Wednesday, February 1, 2012

The brain has a mind of its own.

So I have this really odd brain.  Sometimes it's smart, and sometimes it's just plain stupid.  I love the smart times, and to be perfectly honest, I despise the stupid times.  After all, who doesn't enjoy feeling competent, and who enjoys feeling, well, less-than-competent.  Right?  Right.  Exactly.

It's like I have a toggle switch or a volume dial in my brain that changes my level of functioning.  Unfairly, I don't have control over that damn switch or dial or whatever it is that changes my ability to function from reasonably competent to not.  I think I should have control over it.  After all, it is my brain; it belongs to me.  It stands to reason (at least to me) that I should have the final say over what happens to that damn switch/dial in my very own brain, but I don't.  I simply don't.

I hate that.

There are lots of supposedly very good reasons why that damn switch gets to do it's own damn thing regardless of my wishes.  I get it.  The brain is a living part of a living thing.  As such, it is vulnerable to fatigue, poor nutrition, environment, stress, injury, etc...  Soooo, it stands to reason (says the reasonable and logical me), that its level of function would differ periodically depending on all those factors plus a whole host of other other factors that I have probably never even heard about. 
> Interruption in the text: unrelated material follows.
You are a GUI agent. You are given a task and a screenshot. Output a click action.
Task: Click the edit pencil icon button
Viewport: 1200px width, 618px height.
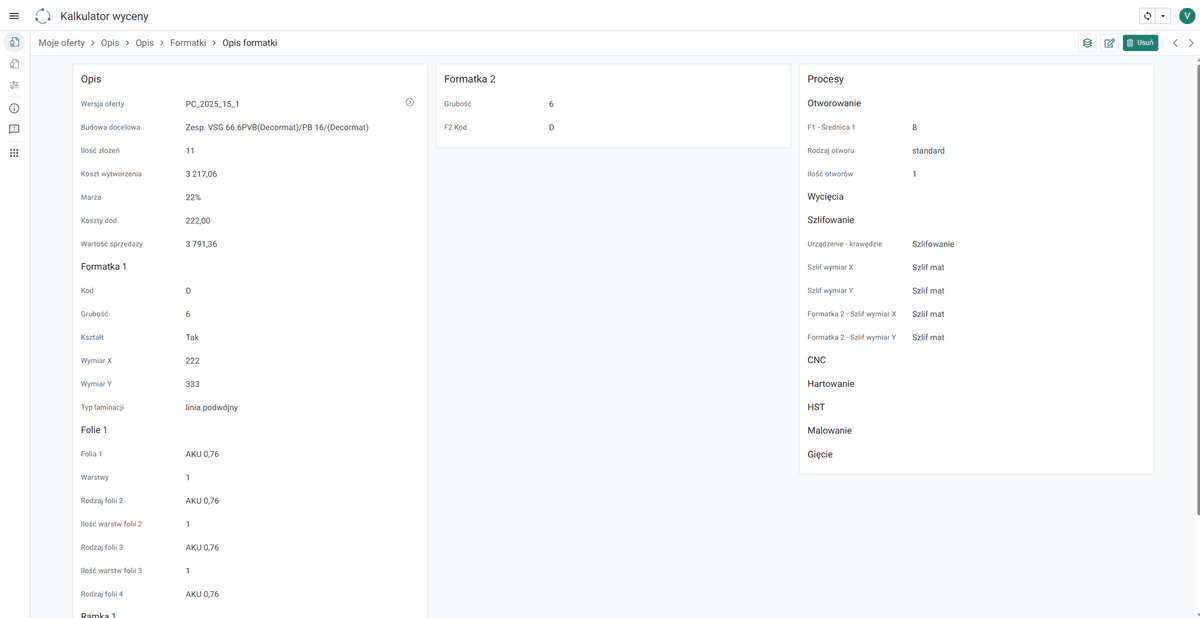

So this is all perfectly normal, and it's time to stop fussing about it... now...
Right now if you please.  Enough is enough.  Right.

Wrong.

It's not okay with me.  Not by a long shot.  The reasonable and logical me is not in charge apparently.  I don't feel at all reasonable or logical about this.  I'm feeling quite fussy.  When that damn toggle switch or volume dial moves from "competent" to "something-other-than-competent", I feel Threatened and Vulnerable.  Threatened by what exactly?  Vulnerable to what exactly?  There is no good answer to that.  Unfortunately, the absence of a good answer fails to stem the tide of fear and anxiety that accompanies the state of "something-other-than-competent".  The fear and anxiety are as inexorable as, well, as inexorable as the tide actually.  
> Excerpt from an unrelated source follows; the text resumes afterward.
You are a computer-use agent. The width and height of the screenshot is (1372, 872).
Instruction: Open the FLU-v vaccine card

I find that I am ashamed of myself for my inability to keep from falling into the place of something-other-than-competent.  When in that place, I become hyper-aware that information is moving too fast for me to process.  I know I'm missing things.  Conversation can become unintelligible.  My to-do list fails to make any sense.  My mind flutters about like a panicked bird trying desperately to keep up with what's going on around me.  Everything is too loud, too fast, two bright, and I am unable to catch up.  No matter how hard I try, and I try very hard, I am unable to keep up.  And frankly, the louder/busier/more crowded the environment, the faster I find myself in that place.  It's frightening.  It's embarrassing too, as it's impossible to completely camouflage my impared state when interacting with others.

And I Hate It.  Did I mention that I hate it?  I think my hatred of it is quite logical really.  Who enjoys being frightened or embarrassed?  Nobody I know.
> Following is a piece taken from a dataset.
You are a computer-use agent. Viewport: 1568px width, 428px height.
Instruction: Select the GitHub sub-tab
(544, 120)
I know the antidote to the something-other-than-competent.  It's simple really: a good measure of quiet and rest, mixed well, and taken regularly.  Enough rest in a quiet environment will reset that damn switch back to competent 99% of the time.  The thing I find frustrating is that enough-rest equates to quite-a-lot-of-rest in my case.

This is very hard for me to accept.  Other people don't seem to have this problem.  Besides, I think my brain should obey my commands you see.  After all, it resides in my head.  My house (figuratively speaking), my rules - Right?

Yeah....

Despite the date on my birth certificate, I suspect my brain remains a defiant adolescent.  It's not buying into the idea.  It's quite stubborn actually.